Rome's Fiumicino Airport has become the first in the world to earn "the COVID-19 5-Star Airport Rating" from Skytrax, an international airline and airport review and ranking site, Italian daily La Repubblica reports. Skytrax, which publishes a yearly annual ranking of the world's best airports and issues the World Airport Awards, this year created a second list to specifically call out airports with the best health and hygiene standards.

Smoother check-in

​The pandemic has also accelerated the shift towards contactless traveling, with more airports harnessing the power of biometrics — such as facial recognition or fever screening — to reduce touchpoints and human contact. Similar technology can also be used to more efficiently scan physical objects, such as explosive detection. Ultimately, passengers will be able to "check-in" and go through a security screening anywhere at the airports, removing queues and bottlenecks.

Data privacy issues

​However, as pointed out in Canadian publication The Lawyer's Daily, increased use of AI and biometrics also means increased privacy concerns. For example, health and hygiene measures like digital vaccine passports also mean that airports can collect data on who has been vaccinated and the type of vaccine used.

Photo of planes at Auckland airport, New Zealand

Auckland Airport, New Zealand

Douglas Bagg

The billion-dollar question: Will we fly less?

At the end of the day, even with all these (mostly positive) changes that we've seen take shape over the past 18 months, the industry faces major uncertainty about whether air travel will ever return to the pre-COVID levels. Not only are people wary about being in crowded and closed airplanes, but the worth of long-distance business travel in particular is being questioned as many have seen that meetings can function remotely, via Zoom and other online apps.

Trying to forecast the future, experts point to the years following the 9/11 terrorist attacks as at least a partial blueprint for what a recovery might look like in the years ahead. Twenty years ago, as passenger enthusiasm for flying waned amid security fears following the attacks, airlines were forced to cancel flights and put planes into storage.

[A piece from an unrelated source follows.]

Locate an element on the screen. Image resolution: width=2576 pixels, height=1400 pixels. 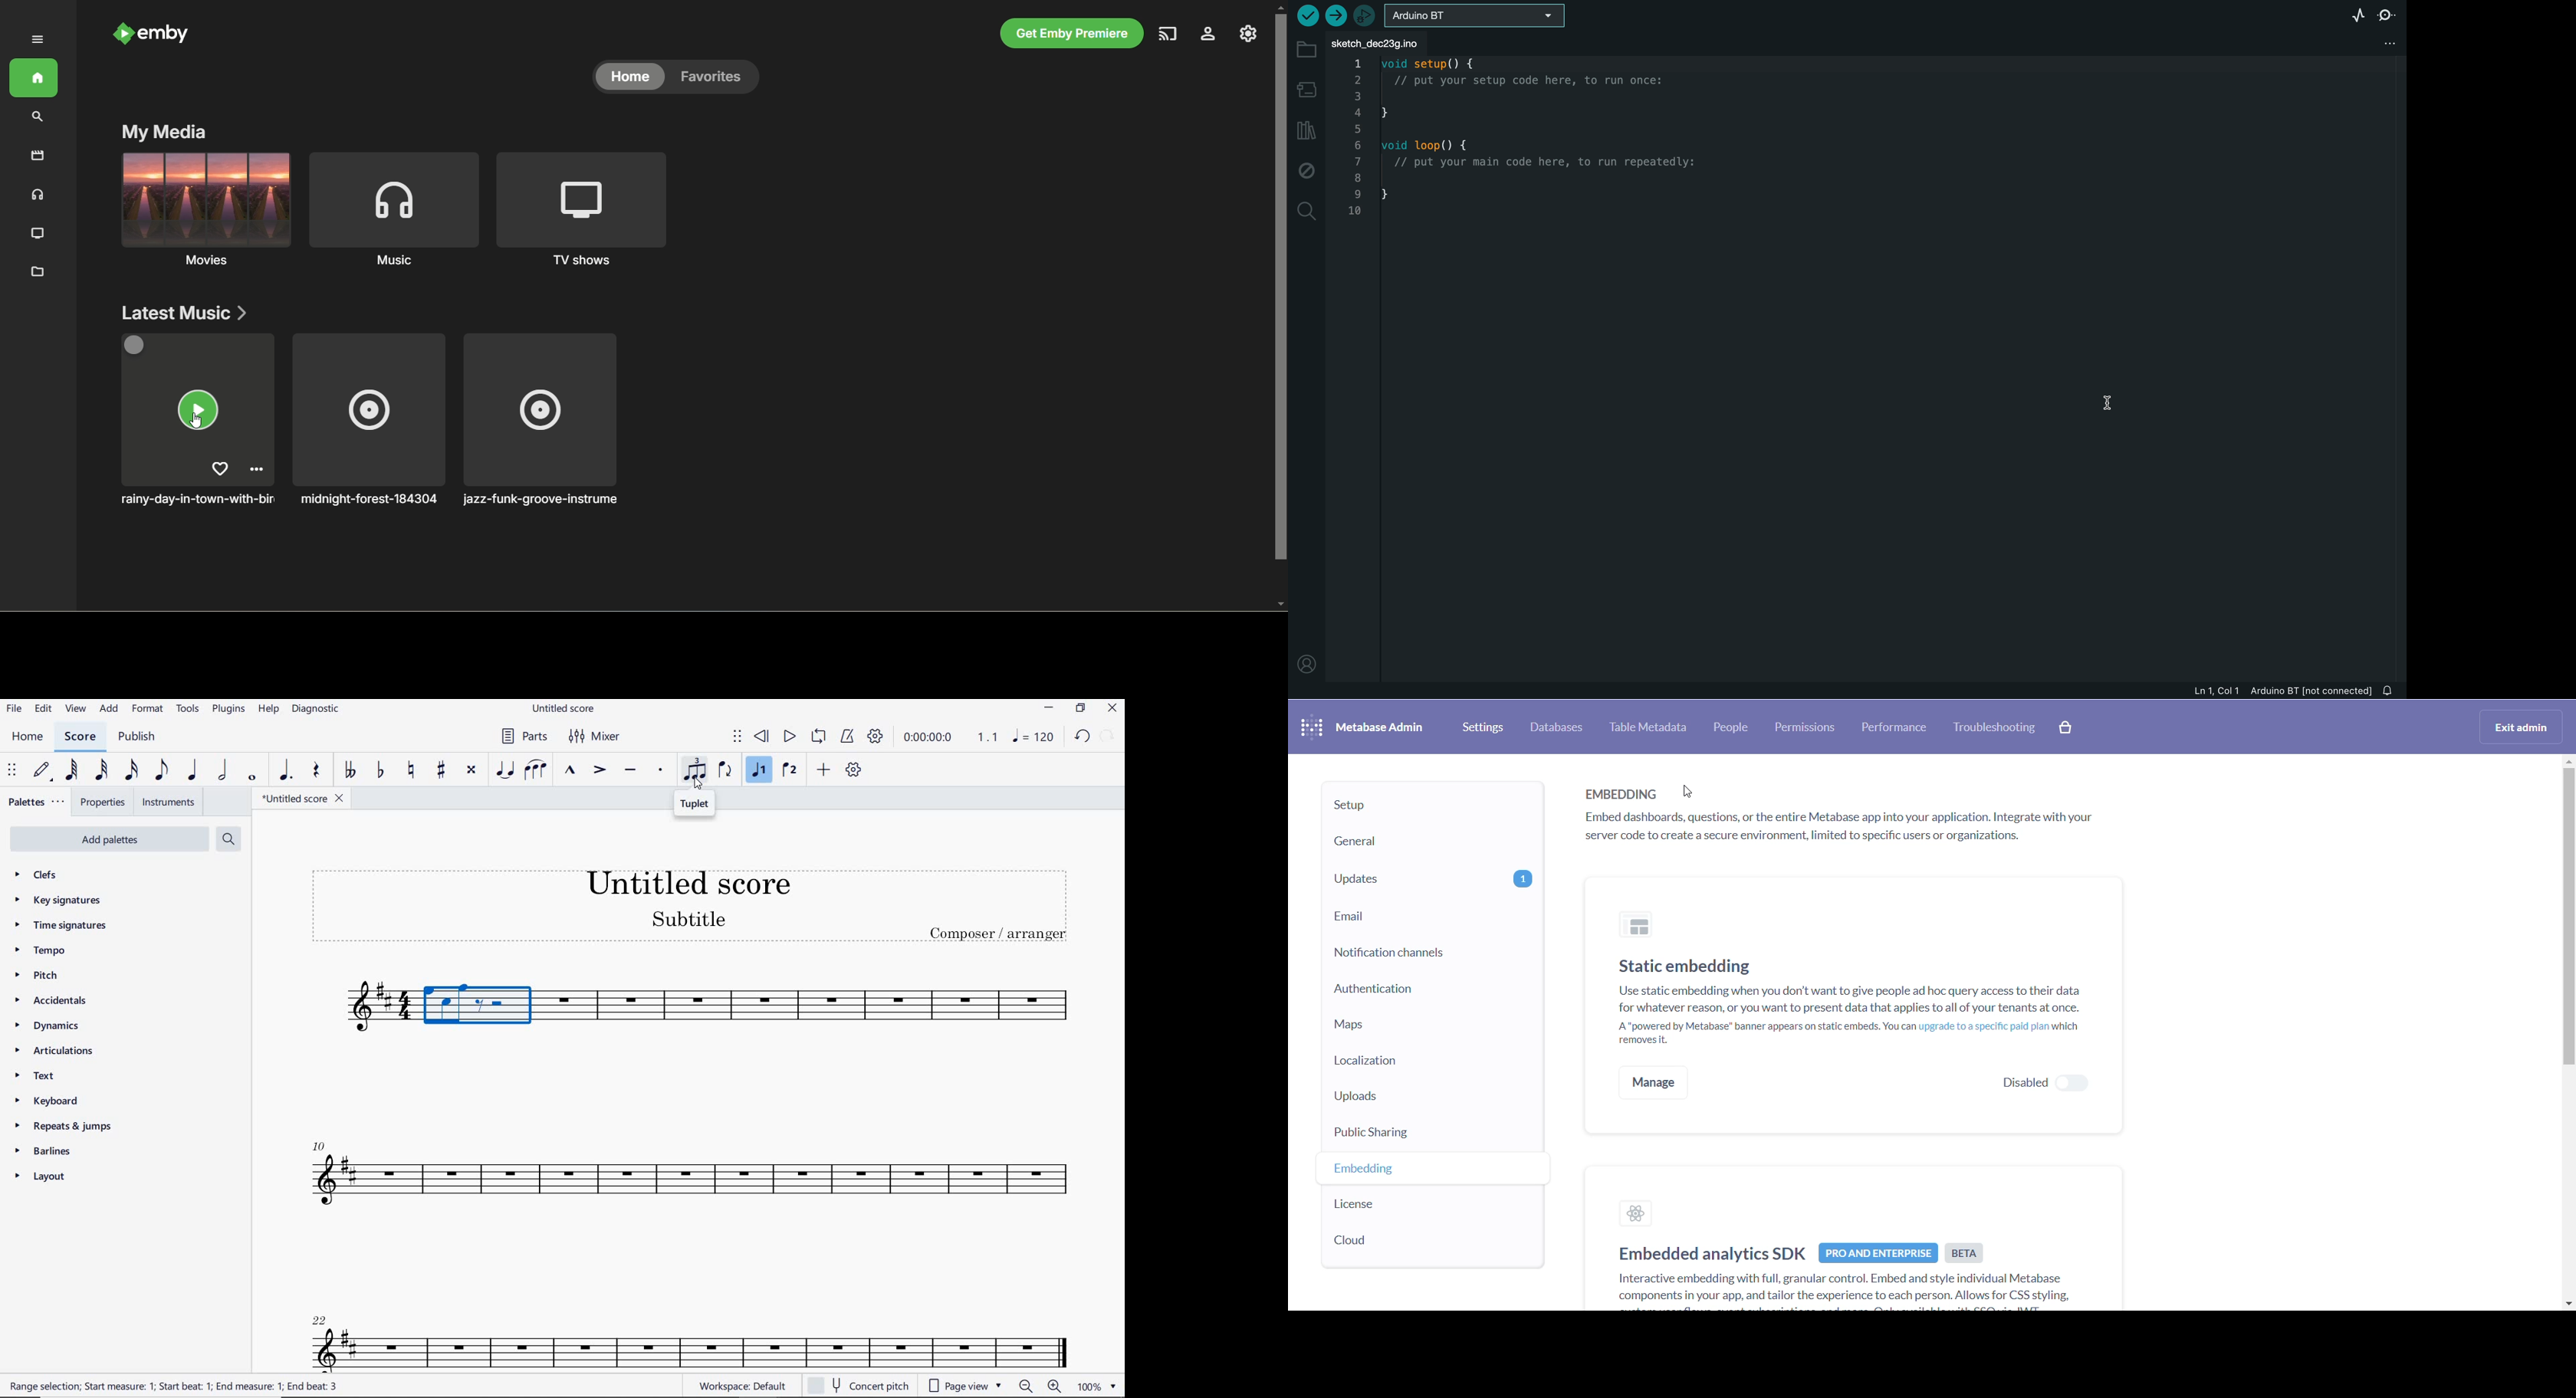
ADD is located at coordinates (108, 709).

40% of Swedes intend to travel less

According to McKinsey, leisure trips and visits to family and friends rebounded faster than business flights, which took four years to return to pre-crisis levels in the UK. This time too, business travel is expected to lag, with the consulting firm estimating only 80% recovery of pre-pandemic levels by 2024.

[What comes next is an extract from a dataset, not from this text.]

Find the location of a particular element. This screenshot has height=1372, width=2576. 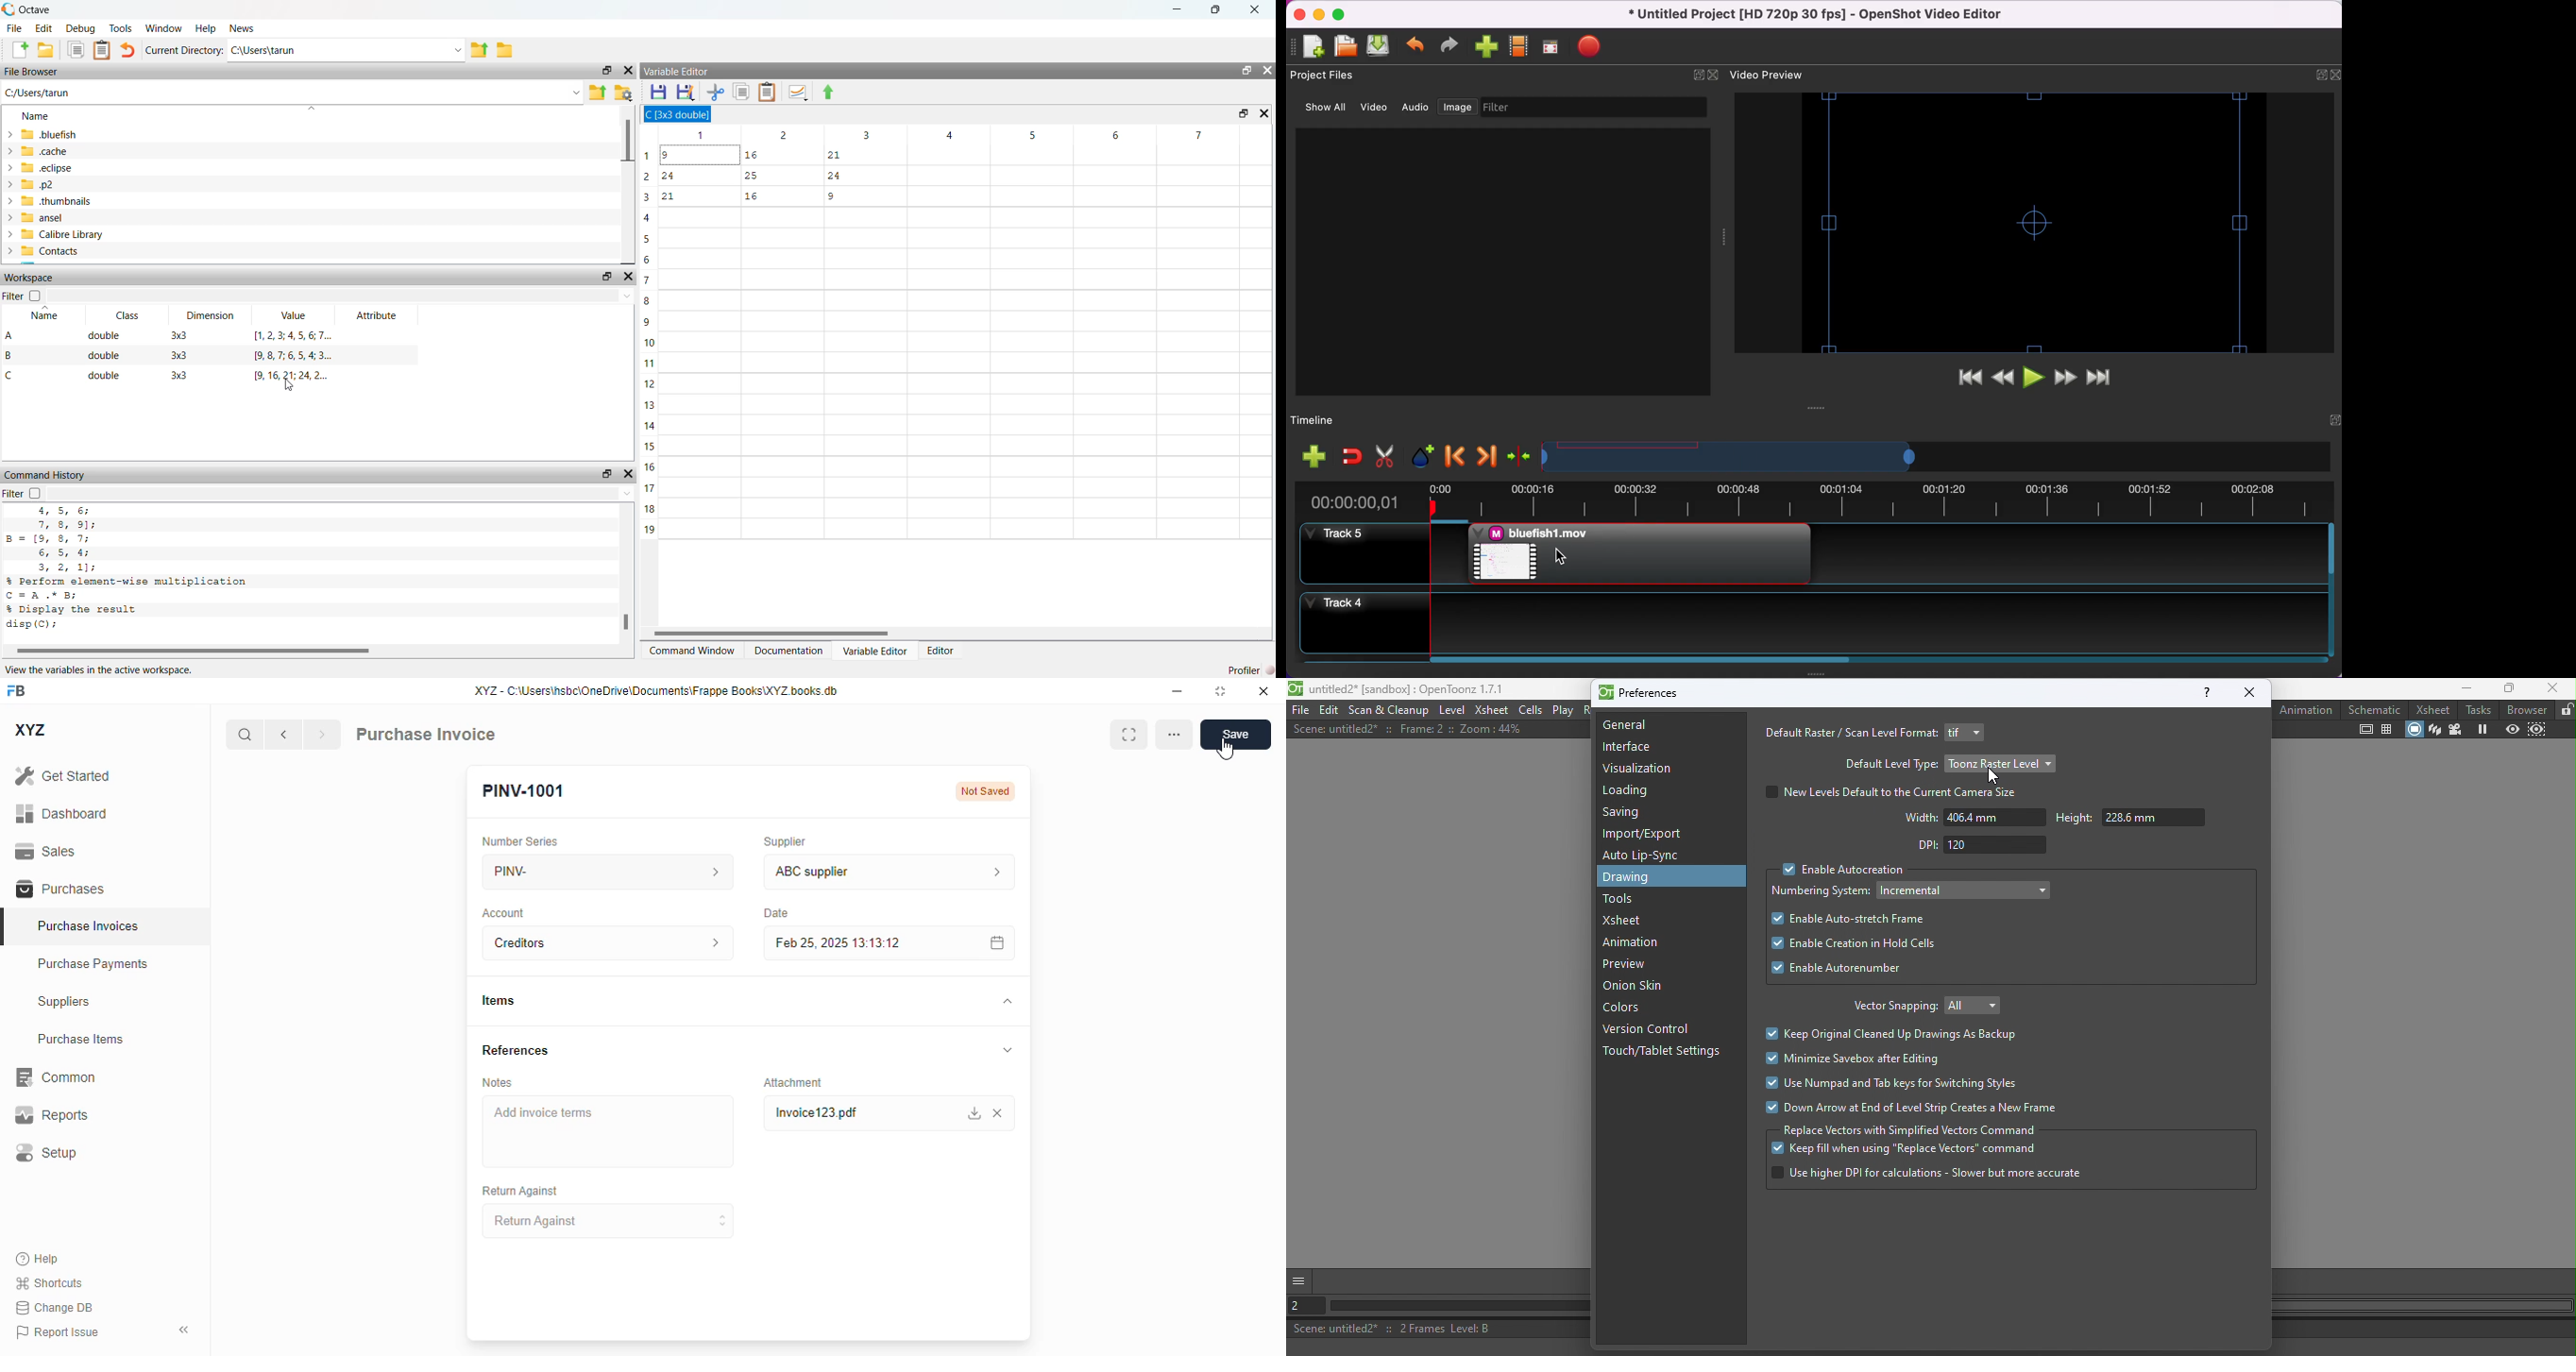

common is located at coordinates (54, 1077).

But the COVID-19 crisis also came at a time when passengers were already rethinking their travel habits due to climate concerns, while worldwide lockdowns have ushered in a new era of remote working. In Sweden, a survey by the country's largest research company shows that 40% of the population intend to travel less even after the pandemic ends. Similarly in the UK, nearly 60% of adults said during the spring they intended to fly less after being vaccinated against COVID-19 — with climate change cited as a top reason for people wanting to reduce their number of flights, according to research by the University of Bristol.

At the same time, major companies are increasingly forced to face the music of the environmental movement, with several corporations rolling out climate targets over the last few years. Today, five of the 10 biggest buyers of corporate air travel in the US are technology companies: Amazon, IBM, Google, Apple and Microsoft, according to Taipei Times, all of which have set individual targets for environmental stewardship. As such, the era of flying across the Atlantic for a two-hour executive meeting is likely in its dying days.